12. I think that in this very precise and permanently valid way, Augustine is describing (the) essential (human) situation, the situation that gives rise to all (our) contradictions and hopes. In some way we want life itself, true life, untouched even by death; yet at the same time we do not know the thing towards which we feel driven. We cannot stop reaching out for it, and yet we know that all we can experience or accomplish is not what we yearn for. This unknown “thing” is the true “hope” which drives us, and at the same time the fact that it is unknown is the cause of all forms of despair and also of all efforts, whether positive or destructive, directed towards worldly authenticity and human authenticity. The term “eternal life” is intended to give a name to this known “unknown”. Inevitably it is an inadequate term that creates confusion. “Eternal”, in fact, suggests to us the idea of something interminable, and this frightens us; “life” makes us think of the life that we know and love and do not want to lose, even though very often it brings more toil than satisfaction, so that while on the one hand we desire it, on the other hand we do not want it.
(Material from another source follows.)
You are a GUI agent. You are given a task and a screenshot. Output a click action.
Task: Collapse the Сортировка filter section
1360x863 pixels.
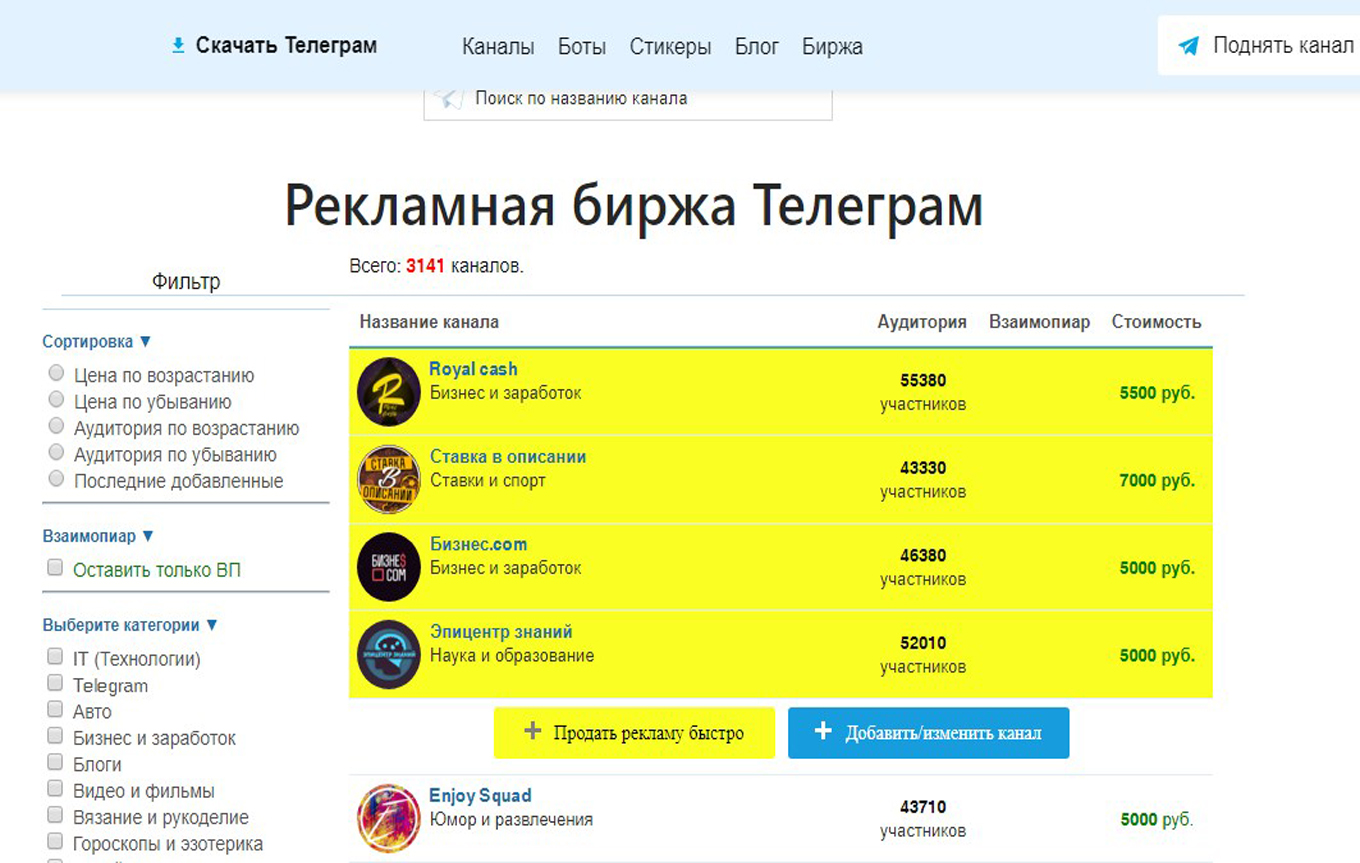point(97,341)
The aspiration of eternity: we know it will be different. So perhaps many people simply want the best of what they know, not some endless parade of something they might not even enjoy, as Billy Joel suggests.

To imagine ourselves outside the temporality that imprisons us and in some way to sense that eternity is not an unending succession of days in the calendar, but something more like the supreme moment of satisfaction, in which totality embraces us and we embrace totality—this we can only attempt. It would be like plunging into the ocean of infinite love, a moment in which time—the before and after—no longer exists. We can only attempt to grasp the idea that such a moment is life in the full sense, a plunging ever anew into the vastness of being, in which we are simply overwhelmed with joy.

Joy is a stronger and likely more accurate term for that which Christians aspire to experience. Happy seems a surface thing compared to a deeper experience of what Jesus offers:

This is how Jesus expresses it in Saint John’s Gospel: “I will see you again and your hearts will rejoice, and no one will take your joy from you” (16:22). We must think along these lines if we want to understand the object of Christian hope, to understand what it is that our faith, our being with Christ, leads us to expect [Cf.Catechism 1025].

This document is Copyright © 2007 – Libreria Editrice Vaticana. You can find the full document online here.

About catholicsensibility

Todd lives in Minnesota, serving a Catholic parish as a lay minister.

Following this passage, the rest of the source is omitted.